Sparkle: Instant Biosensors for Real-Time Imaging (original) (raw)
The Problem
While science has made great advances in developing methods to identify biomolecules from small samples, these techniques are currently expensive, time-consuming, and don’t work for all molecules of interest. These problems are limiting the performance of existing technologies and slowing the pace of scientific innovation to create new solutions in the future.
Our Solution
This real-time video shows how quickly Sparkle instant biosensors are able to signal the presence of a target biomolecule. Credit: Wyss Institute at Harvard University
Sparkle is addressing this multifaceted challenge through the creation of novel small, fluorogenic protein binders that rapidly light up only when they bind directly their target molecules. Through innovation in synthetic chemistry and synthetic biology, these binders do not require any wash steps or lengthy incubation periods, can bind directly to targets that are currently too small or difficult to detect, and enable entirely new assay formats.
Product Journey
Wyss Institute members Erkin Kuru and Issac Han met while working in George Church’s lab. Kuru has deep expertise in developing non-standard amino acids, some of which fluoresce, by in vitro synthesis and he and Han realized that the technology had commercial potential. Han reached out to his colleague Helena de Puig from Jim Collins’ lab, as he knew her background in developing diagnostic devices could prove useful for the project. Together, they formed the Sparkle team and started to explore commercialization opportunities for their technology.
The fluorogenic amino acids (fgAAs) on which their technology is based were inspired by the naturally occurring green fluorescent protein (GFP), which is commonly used in scientific research. The chromophore, or portion of GFP responsible for its fluorescence, only lights up when it is physically locked in place by other portions of the protein. The Sparkle team realized that they could synthesize new classes of fgAAs that would similarly only fluoresce when “sandwiched” between their attached binder and their biomolecule target.

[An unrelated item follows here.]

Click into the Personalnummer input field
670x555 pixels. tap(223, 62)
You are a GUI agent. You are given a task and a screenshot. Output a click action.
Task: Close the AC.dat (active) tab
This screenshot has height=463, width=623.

This method offered the potential to directly measure the presence of target molecules without lengthy, multi-step protocols. The team started synthesizing and screening different fgAAs to determine what kinds of binders they could be attached to. To date, they have a 100% success rate in designing fgAAs for specific targets of interest, including difficult-to-bind biomolecules like cortisol. When the COVID-19 pandemic hit, they pivoted their work to SARS-CoV-2 and demonstrated that Sparkle-based sensors could detect the presence of the Spike protein antigen from a sample within 0.5 seconds.
Impact
The Sparkle Team, from left to right, Subhrajit Rout, Bill Bedell, Helena de Puig, Erkin Kuru, Abigail Reese, Isaac Han, and Allison Flores. Credit: Wyss Institute at Harvard University
Based on its potential to dramatically speed up innovation in a wide variety of areas, Sparkle was named a Wyss Institute Validation Project in 2021 and 2022. Also in 2022, the team won the 10KAudienceChoiceawardatthe[MIT10K Audience Choice award at the [MIT 10KAudienceChoiceawardattheMIT100K Entrepreneurship Competition, and was a semifinalist in the Nucleate Bio Accelerator program.
The Sparkle team is investigating multiple potential applications for its instant biosensors, including instant analysis of tumor margins for better cancer surgery outcomes, rapid high-throughput protein binding assays, and direct detection of small molecule targets that can currently only be measured by multistep competitive ELISA assays.